2) Second favorite John Frankenheimer movie
A: Seconds, right?

3) William Bendix or Scott Brady?
A: I think I'd say William Bendix

4) What movie, real or imagined, would you stand in line six hours to see? Have you ever done so in real life?
A: I have not done this. There are undoubtedly films I would, though - Out 1? if you're gonna spend 13 hours watching it, what's another 6 waiting for it?
5) Favorite Mitchell Leisen movie
A: Easy Living seems the obvious answer.

6) Ann Savage or Peggy Cummins?
A: I think it's Peggy Cummins

7) First movie you remember seeing as a child
A: The first actual movie I saw was 1776, as a class trip. I saw things on TV, but can't really say what I remember seeing first. My Fair Lady maybe? on TV of course... Chitty Chitty Bang Bang?

8) What moment in a movie that is not a horror movie made you want to bolt from the theater screaming?
A: I can never figure out how to answer these questions. I mean - this stuff happens - and it comes to me, but never when I am thinking about it directly like this.... I recently got to see Satantango again - the kid and the cat have to be on the short list for this sort of thing.

9) Richard Widmark or Robert Mitchum?
A: A very painful choice. Mitchum it is, but Widmark is wonderful.

10) Best movie Jesus
A: Enrique Irozoqui, in Gospel According to Matthew. Though I'm tempted to say Justin Theroux in The Ten - the best Jesus joke anyway.

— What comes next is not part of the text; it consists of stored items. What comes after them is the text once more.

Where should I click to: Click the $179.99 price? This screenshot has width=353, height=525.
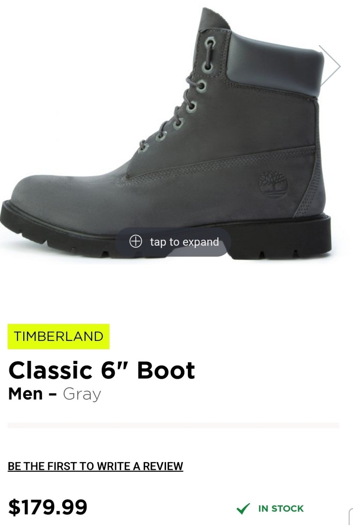[x=48, y=507]
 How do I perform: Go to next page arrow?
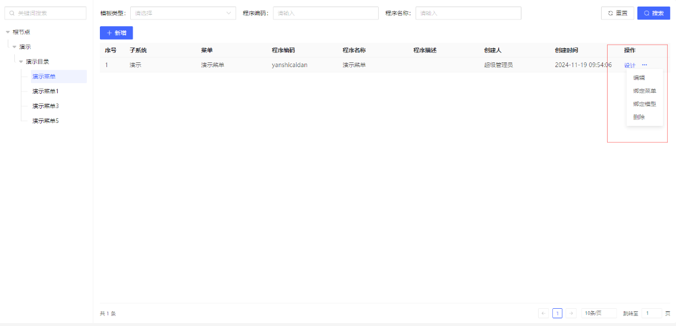[571, 314]
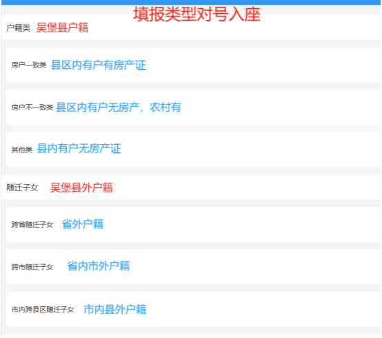Choose 跨市随迁子女 card
The height and width of the screenshot is (338, 382).
[x=194, y=266]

11) Silliest straight horror film that you’re still fond of
A: In Dreams, maybe? is that a straight horror film? It's certainly silly. But gorgeous and compelling enough... "Fond" might be a strong word for it, but I'm also reminded of Daybreakers, a pretty awful vampire movie featuring Ethan Hawke and Sam Neill and Willem Dafoe which was oddly appealing...

12) Emily Blunt or Sally Gray?
A: Emily Blunt, I'll say, since I just saw The Five Year Engagement.

13) Favorite cinematic Biblical spectacular
A: Intolerance sounds likely.

14) Favorite cinematic moment of unintentional humor
A: Another one of these... this probably makes me a bad person - but I always thought the people falling off the Titanic were especially ridiculous looking - like a pinball machine. Something about the FX just failed utterly to suspend disbelief. I remember finding it difficult not to laugh...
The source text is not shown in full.